Unfortunately, The Gruffalo & Friends on at City Hall, from January 19 to 21, is already sold out.
The Bookworm Beat recently spoke with Mrs. Donaldson at her home in Edinburgh, Scotland in a telephone interview.
“Quite a lot of my books have been adapted for the stage,” Mrs. Donaldson said, “but it isn’t always easy to make the transition. It depends on the books. Some of them have you tearing your hair out. It might have a cast of thousands. With ‘Room on the Broom’, we spent ages trying to figure it out. In the book, different animals form a mud-covered pyramid to scare off a dragon. You can struggle and then suddenly, you figure out how to do it. It is fun, and it is a creative challenge. I really enjoy that.”
Mrs. Donaldson’s husband Malcolm will be performing various predators in the stories.

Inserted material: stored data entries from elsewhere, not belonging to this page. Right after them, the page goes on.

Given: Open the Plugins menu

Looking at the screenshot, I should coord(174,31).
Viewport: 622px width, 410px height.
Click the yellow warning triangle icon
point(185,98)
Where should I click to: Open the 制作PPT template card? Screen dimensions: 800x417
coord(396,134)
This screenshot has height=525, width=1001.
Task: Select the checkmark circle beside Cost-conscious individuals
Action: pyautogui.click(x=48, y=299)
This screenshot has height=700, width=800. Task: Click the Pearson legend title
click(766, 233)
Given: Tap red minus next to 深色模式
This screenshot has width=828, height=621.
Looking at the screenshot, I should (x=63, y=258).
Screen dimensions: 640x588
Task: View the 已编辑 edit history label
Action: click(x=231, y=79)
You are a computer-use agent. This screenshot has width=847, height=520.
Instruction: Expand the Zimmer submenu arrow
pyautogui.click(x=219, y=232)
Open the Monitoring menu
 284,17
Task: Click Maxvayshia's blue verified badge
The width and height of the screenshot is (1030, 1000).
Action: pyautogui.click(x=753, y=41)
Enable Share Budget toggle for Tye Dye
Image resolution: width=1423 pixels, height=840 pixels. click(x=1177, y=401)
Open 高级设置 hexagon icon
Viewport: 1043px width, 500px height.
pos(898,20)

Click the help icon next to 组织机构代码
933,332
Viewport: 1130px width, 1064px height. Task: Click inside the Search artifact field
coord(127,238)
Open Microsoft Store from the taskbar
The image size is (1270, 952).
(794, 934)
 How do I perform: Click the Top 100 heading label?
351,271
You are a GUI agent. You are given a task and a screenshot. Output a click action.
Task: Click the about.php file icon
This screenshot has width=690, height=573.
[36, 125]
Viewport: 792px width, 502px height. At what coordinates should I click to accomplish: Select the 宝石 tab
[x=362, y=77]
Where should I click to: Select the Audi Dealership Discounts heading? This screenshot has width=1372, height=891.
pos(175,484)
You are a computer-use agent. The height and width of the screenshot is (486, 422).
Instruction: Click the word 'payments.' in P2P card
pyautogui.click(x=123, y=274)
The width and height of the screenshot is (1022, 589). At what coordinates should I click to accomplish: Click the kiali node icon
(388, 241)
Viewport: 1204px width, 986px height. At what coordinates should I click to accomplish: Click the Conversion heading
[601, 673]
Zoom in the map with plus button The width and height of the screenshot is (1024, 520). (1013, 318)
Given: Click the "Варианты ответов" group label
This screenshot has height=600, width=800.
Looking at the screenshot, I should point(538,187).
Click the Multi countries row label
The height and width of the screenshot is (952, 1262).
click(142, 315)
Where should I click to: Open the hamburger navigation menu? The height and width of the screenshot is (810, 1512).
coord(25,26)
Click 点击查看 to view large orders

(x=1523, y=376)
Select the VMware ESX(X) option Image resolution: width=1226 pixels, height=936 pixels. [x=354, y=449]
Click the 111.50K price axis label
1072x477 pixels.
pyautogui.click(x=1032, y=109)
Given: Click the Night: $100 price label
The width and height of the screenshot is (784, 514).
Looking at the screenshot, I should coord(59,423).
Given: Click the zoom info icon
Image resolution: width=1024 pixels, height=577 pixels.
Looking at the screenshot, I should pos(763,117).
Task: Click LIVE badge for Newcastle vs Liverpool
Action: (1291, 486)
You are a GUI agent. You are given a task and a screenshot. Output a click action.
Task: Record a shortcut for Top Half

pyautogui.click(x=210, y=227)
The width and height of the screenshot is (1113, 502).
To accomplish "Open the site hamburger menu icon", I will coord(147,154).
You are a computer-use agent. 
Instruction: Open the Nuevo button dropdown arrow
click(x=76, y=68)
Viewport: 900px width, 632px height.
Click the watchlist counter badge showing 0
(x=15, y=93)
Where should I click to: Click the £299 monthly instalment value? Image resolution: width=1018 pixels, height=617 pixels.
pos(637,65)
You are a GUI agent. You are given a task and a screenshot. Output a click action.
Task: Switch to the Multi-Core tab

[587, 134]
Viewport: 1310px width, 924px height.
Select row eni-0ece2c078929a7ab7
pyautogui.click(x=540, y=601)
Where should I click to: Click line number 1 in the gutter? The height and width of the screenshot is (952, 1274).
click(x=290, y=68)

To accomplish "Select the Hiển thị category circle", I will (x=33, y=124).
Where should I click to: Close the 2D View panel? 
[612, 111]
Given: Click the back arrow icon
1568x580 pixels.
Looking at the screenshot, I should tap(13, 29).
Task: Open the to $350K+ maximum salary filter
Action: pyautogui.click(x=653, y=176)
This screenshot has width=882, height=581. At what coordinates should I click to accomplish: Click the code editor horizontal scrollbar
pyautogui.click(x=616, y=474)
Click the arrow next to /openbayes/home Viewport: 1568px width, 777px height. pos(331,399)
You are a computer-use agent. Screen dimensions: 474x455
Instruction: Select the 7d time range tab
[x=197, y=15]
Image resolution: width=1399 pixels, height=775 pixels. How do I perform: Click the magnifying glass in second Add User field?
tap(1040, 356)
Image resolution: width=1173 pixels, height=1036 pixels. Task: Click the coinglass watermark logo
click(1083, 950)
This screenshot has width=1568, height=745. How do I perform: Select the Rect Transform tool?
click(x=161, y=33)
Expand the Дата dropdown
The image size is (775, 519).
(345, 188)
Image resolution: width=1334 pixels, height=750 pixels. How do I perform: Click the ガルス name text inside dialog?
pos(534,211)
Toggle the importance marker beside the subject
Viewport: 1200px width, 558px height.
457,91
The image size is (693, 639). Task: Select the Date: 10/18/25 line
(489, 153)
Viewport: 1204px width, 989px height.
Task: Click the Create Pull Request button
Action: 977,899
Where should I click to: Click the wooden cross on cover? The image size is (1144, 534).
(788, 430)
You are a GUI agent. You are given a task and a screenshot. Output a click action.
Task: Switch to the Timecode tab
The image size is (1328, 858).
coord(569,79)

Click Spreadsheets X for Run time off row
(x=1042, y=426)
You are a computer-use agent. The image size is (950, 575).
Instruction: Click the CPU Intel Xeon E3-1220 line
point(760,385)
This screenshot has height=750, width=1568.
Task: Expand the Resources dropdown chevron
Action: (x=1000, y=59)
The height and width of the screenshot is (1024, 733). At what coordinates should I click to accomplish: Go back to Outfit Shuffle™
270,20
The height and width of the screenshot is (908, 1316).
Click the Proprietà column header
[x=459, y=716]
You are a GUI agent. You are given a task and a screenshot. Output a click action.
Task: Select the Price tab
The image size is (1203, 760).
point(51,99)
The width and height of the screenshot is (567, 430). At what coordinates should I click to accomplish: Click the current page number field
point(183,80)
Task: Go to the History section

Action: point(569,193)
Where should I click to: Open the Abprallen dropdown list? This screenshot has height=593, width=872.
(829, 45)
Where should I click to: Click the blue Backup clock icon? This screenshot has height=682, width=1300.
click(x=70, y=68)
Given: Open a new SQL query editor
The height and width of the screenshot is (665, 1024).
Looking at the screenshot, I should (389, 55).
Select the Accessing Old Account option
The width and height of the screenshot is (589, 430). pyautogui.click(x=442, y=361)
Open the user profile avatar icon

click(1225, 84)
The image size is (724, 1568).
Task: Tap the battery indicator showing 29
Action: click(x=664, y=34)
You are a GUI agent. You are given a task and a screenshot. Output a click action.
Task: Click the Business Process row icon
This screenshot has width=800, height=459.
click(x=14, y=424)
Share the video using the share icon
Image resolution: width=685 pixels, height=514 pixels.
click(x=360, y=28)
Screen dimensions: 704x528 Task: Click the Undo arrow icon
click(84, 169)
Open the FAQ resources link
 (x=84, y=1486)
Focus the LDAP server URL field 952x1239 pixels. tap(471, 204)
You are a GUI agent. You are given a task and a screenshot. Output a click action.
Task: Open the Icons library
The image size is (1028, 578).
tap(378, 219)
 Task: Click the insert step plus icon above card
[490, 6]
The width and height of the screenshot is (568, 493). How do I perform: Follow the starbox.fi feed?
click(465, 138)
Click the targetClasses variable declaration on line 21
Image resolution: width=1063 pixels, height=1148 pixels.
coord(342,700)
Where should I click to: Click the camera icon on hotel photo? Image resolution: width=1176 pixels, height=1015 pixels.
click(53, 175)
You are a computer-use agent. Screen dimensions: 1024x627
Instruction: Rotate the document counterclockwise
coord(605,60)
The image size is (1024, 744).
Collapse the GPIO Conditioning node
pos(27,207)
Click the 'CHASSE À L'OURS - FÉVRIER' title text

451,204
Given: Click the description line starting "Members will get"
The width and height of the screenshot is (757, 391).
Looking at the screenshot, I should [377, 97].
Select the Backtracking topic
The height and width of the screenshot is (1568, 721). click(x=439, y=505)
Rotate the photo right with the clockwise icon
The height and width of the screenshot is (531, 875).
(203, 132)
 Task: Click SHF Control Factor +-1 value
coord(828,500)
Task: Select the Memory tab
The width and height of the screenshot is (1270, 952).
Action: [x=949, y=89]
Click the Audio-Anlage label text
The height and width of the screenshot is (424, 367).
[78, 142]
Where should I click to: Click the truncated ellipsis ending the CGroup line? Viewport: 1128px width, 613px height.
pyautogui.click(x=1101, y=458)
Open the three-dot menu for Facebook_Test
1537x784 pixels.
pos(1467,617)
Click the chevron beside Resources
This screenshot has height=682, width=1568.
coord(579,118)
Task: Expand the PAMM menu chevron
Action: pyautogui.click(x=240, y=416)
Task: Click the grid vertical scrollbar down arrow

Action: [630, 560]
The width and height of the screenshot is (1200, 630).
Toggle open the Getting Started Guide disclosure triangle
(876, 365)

The couple often use different mediums to tell a story on stage including songs, and sometimes a puppet show.
“I won’t be doing a puppet show in Bermuda,” Mrs. Donaldson said. “We are on the first lap on a trip around the world, and we are limited in what we carry in the way of props.”
Her story telling career began on a Paris street corner, during a trip to Europe a student.
“Before Malcolm and I had our three sons we used to go busking together and I would write special songs for each country we visited; the best one was in Italian about pasta,” Mrs. Donaldson said.
Busking is singing, playing an instrument or performing in a public place for money.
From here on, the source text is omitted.